_Provided entries_
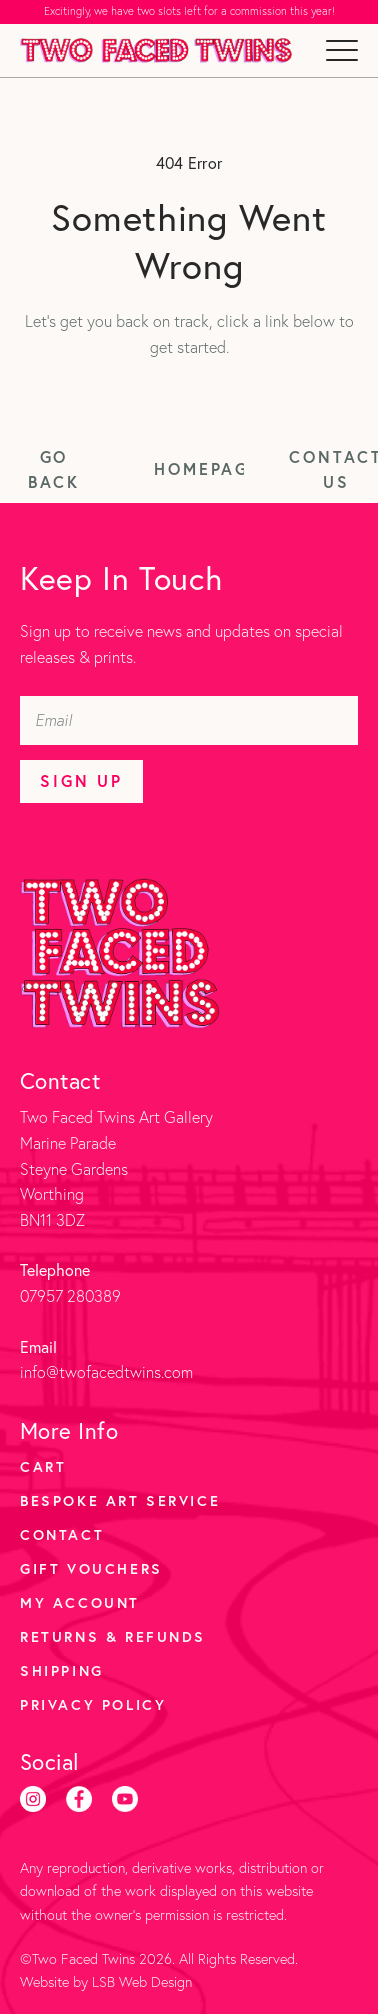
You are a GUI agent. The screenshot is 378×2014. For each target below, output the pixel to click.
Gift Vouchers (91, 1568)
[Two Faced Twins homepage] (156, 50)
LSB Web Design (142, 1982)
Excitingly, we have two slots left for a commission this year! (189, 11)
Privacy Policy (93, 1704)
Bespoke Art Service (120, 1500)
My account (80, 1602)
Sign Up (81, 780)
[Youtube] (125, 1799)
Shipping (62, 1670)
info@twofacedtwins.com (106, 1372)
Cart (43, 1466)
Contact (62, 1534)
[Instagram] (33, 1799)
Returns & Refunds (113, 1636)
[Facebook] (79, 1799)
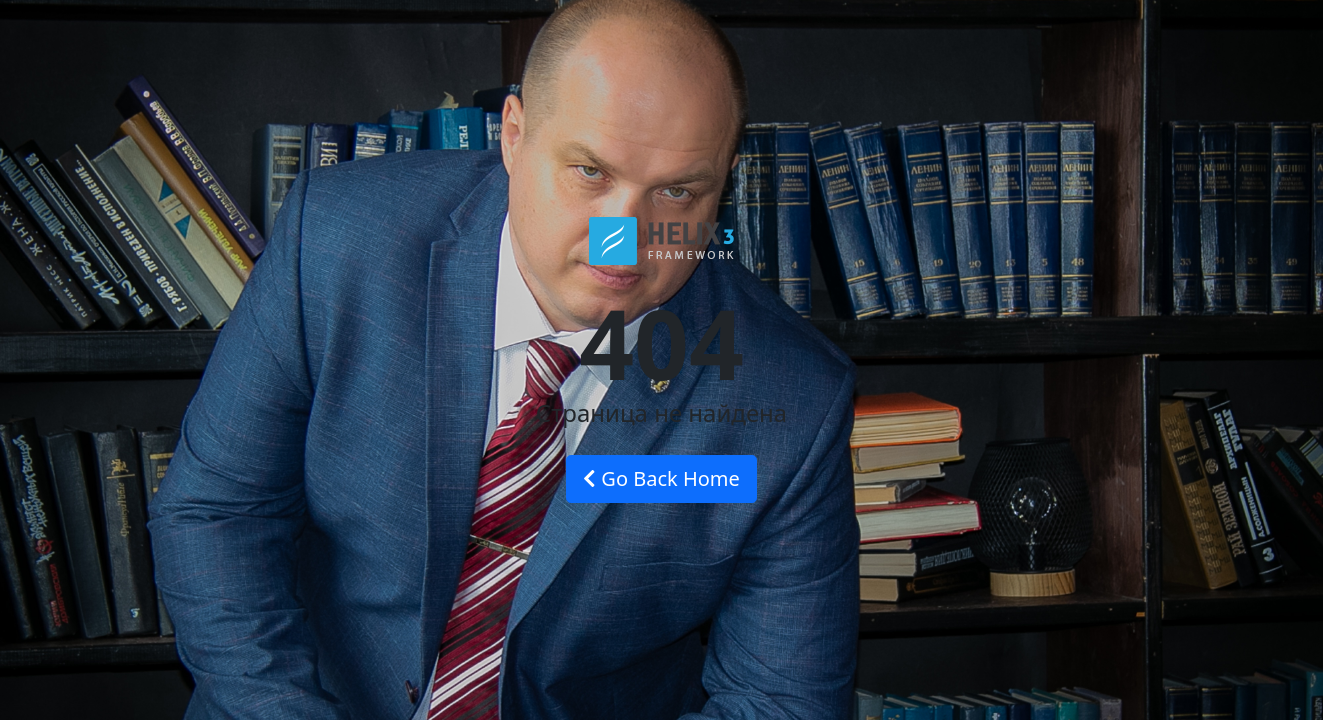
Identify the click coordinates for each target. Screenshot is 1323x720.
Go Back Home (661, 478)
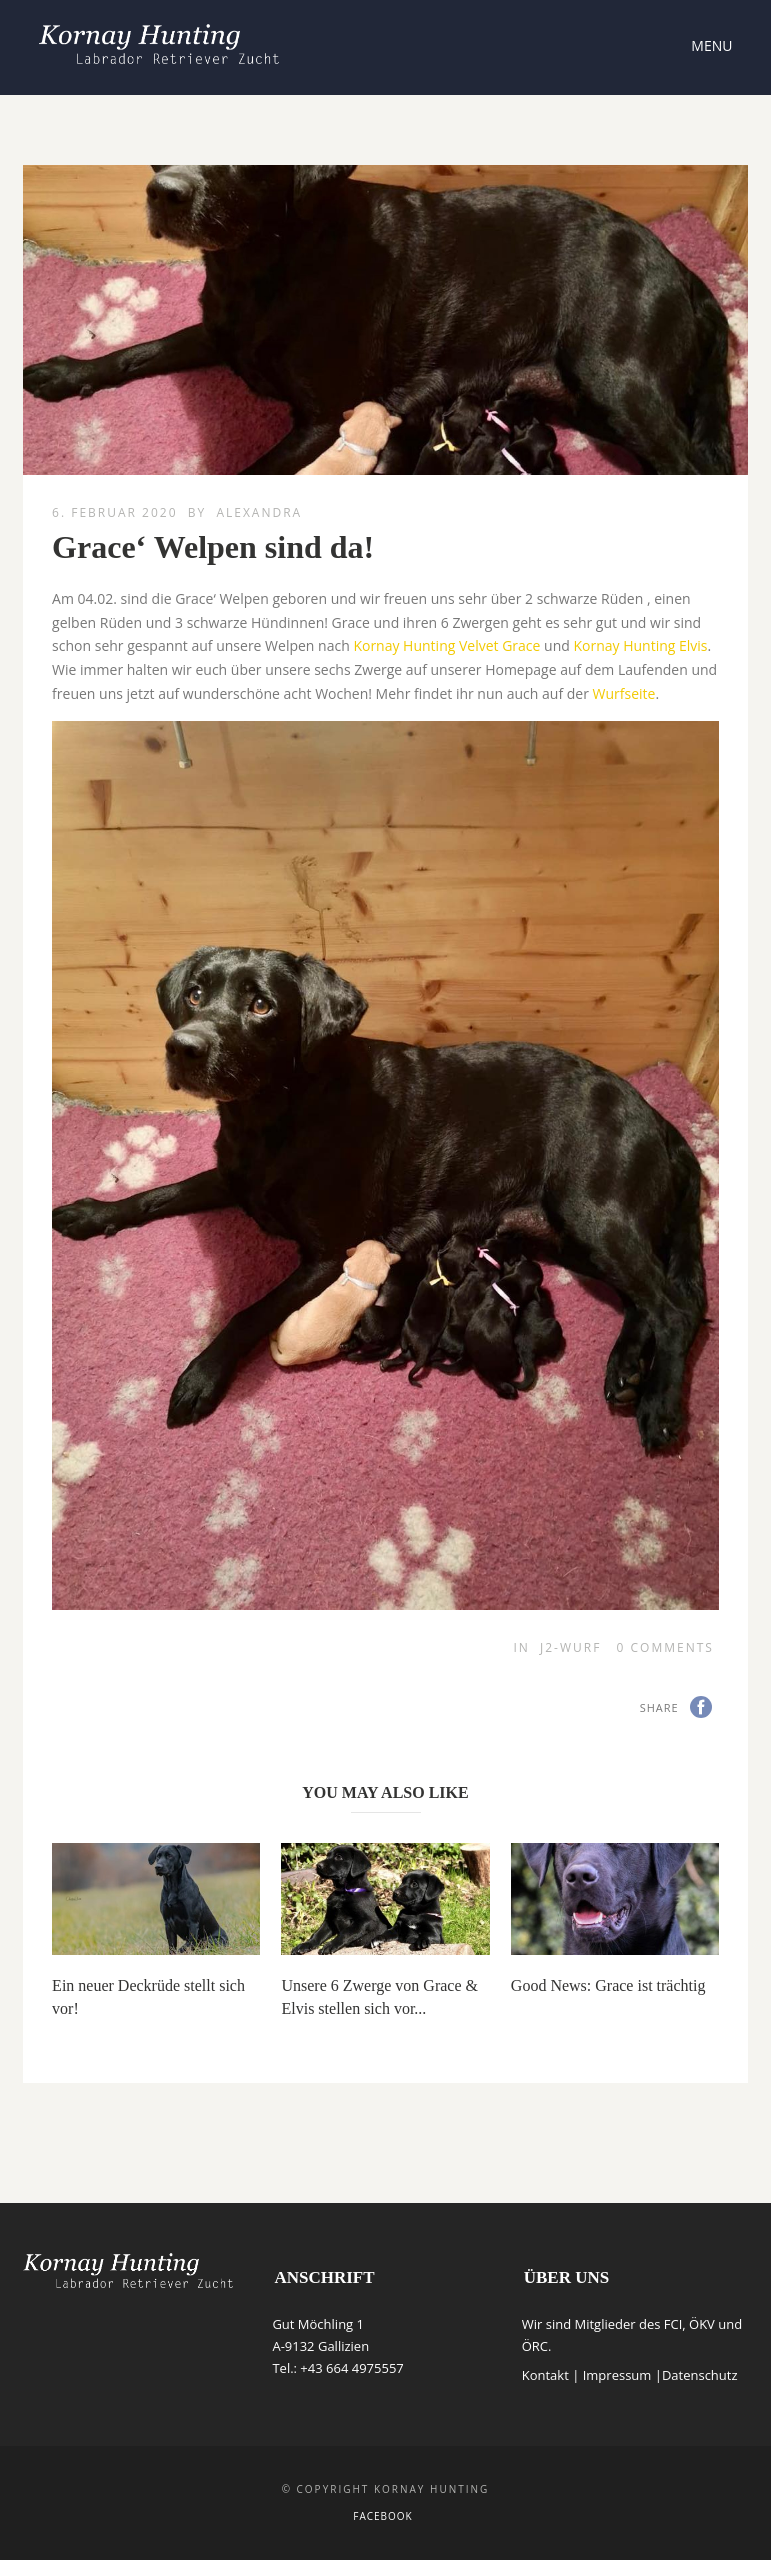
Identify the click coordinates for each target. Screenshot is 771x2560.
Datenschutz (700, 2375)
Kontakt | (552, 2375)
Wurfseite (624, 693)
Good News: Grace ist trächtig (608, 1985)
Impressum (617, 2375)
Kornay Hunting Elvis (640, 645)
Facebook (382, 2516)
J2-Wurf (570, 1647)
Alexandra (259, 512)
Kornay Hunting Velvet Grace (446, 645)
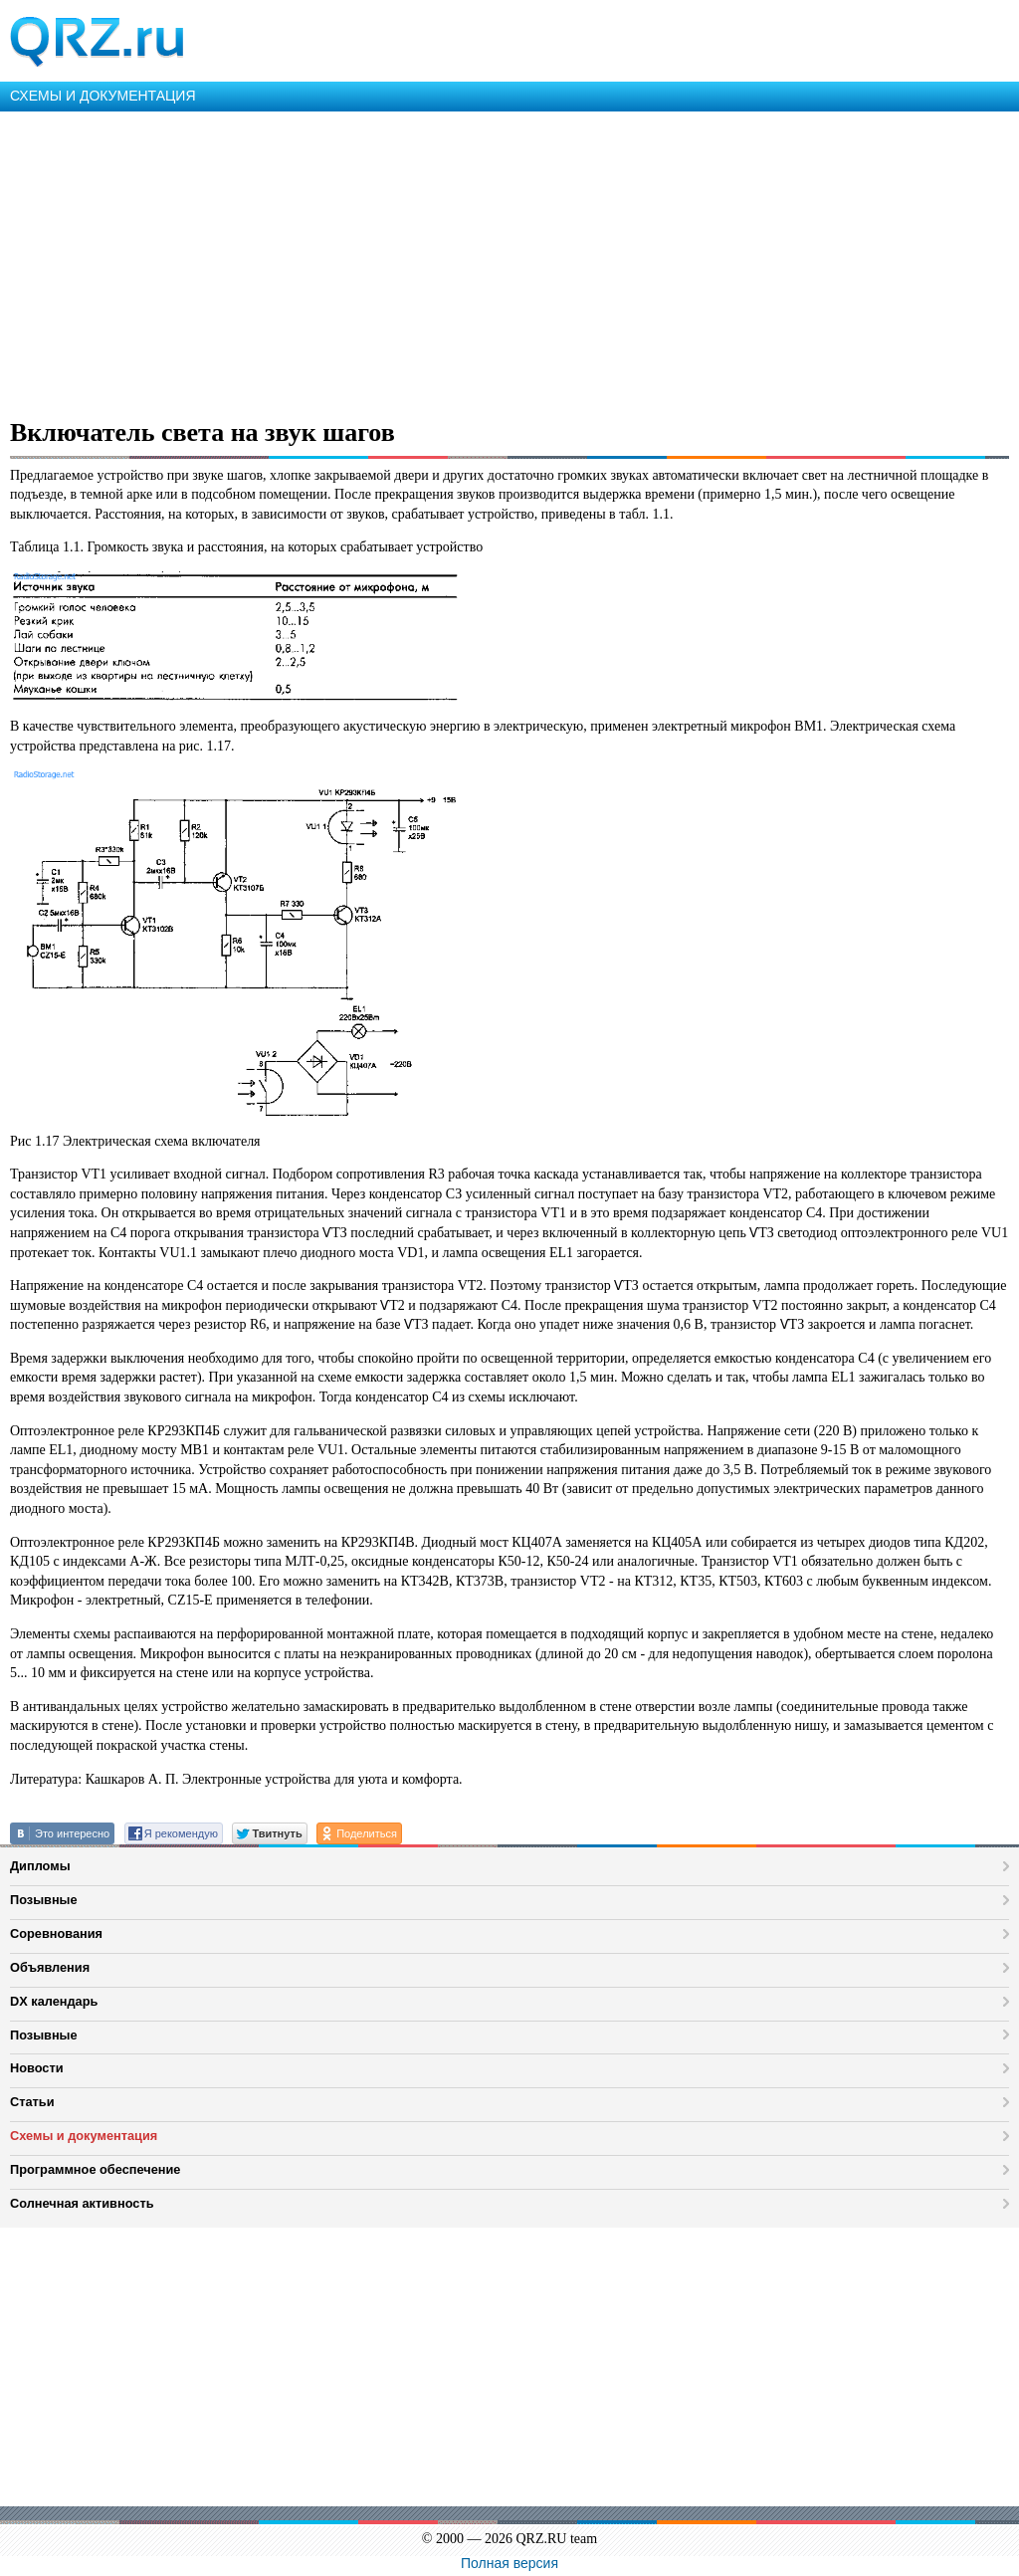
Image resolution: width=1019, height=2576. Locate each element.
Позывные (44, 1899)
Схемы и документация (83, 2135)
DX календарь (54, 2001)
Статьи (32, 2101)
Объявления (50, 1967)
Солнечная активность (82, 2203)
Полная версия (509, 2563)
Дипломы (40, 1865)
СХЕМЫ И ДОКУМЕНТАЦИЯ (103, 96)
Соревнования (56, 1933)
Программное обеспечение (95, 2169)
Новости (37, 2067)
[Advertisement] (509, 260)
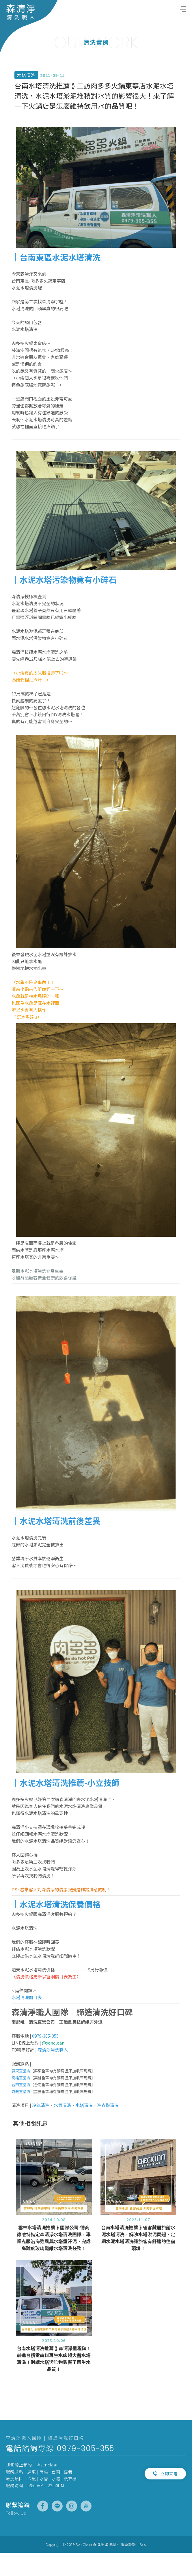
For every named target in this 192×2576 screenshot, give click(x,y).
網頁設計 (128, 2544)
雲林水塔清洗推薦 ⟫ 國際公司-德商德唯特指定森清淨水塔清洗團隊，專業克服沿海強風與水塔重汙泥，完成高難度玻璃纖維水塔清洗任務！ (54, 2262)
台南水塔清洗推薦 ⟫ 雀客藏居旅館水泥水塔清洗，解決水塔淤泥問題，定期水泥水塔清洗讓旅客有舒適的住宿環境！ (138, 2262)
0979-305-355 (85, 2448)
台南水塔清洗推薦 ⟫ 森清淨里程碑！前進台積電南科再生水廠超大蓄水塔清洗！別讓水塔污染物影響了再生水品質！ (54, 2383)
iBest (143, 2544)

_Goal_
Could you retype every item above word for word, leaving out the pictures?

_Task result_
You are a GUI agent. The screenshot is 378×2014. For each target below, output the pixel to click.
Gift Vouchers (91, 1568)
[Two Faced Twins homepage] (156, 50)
LSB Web Design (142, 1982)
Excitingly, we have two slots left for a commission this year! (189, 11)
Privacy Policy (93, 1704)
Bespoke Art Service (120, 1500)
My account (80, 1602)
Sign Up (81, 780)
[Youtube] (125, 1799)
Shipping (62, 1670)
info@twofacedtwins.com (106, 1372)
Cart (43, 1466)
Contact (62, 1534)
[Instagram] (33, 1799)
Returns & Refunds (113, 1636)
[Facebook] (79, 1799)
Identify the click coordinates for each target. Screenshot is 1323x720.
Go Back Home (661, 478)
Identify the click coordinates for each target. Screenshot is 771x2560.
Datenschutz (700, 2375)
Kontakt | (552, 2375)
Wurfseite (624, 693)
Good News: Grace ist trächtig (608, 1985)
Impressum (617, 2375)
Kornay Hunting Elvis (640, 645)
Facebook (382, 2516)
J2-Wurf (570, 1647)
Alexandra (259, 512)
Kornay Hunting Velvet Grace (446, 645)
Image resolution: width=1019, height=2576. Locate each element.
Позывные (44, 1899)
Схемы и документация (83, 2135)
DX календарь (54, 2001)
Статьи (32, 2101)
Объявления (50, 1967)
Солнечная активность (82, 2203)
Полная версия (509, 2563)
Дипломы (40, 1865)
СХЕМЫ И ДОКУМЕНТАЦИЯ (103, 96)
Соревнования (56, 1933)
Программное обеспечение (95, 2169)
Новости (37, 2067)
[Advertisement] (509, 260)
For every named target in this 192×2576 screenshot, give click(x,y).
網頁設計 (128, 2544)
雲林水塔清洗推薦 ⟫ 國際公司-德商德唯特指定森清淨水塔清洗團隊，專業克服沿海強風與水塔重汙泥，完成高難度玻璃纖維水塔清洗任務！ (54, 2262)
台南水塔清洗推薦 ⟫ 雀客藏居旅館水泥水塔清洗，解決水塔淤泥問題，定期水泥水塔清洗讓旅客有舒適的住宿環境！ (138, 2262)
0979-305-355 (85, 2448)
台南水塔清洗推薦 ⟫ 森清淨里程碑！前進台積電南科再生水廠超大蓄水塔清洗！別讓水塔污染物影響了再生水品質！ (54, 2383)
iBest (143, 2544)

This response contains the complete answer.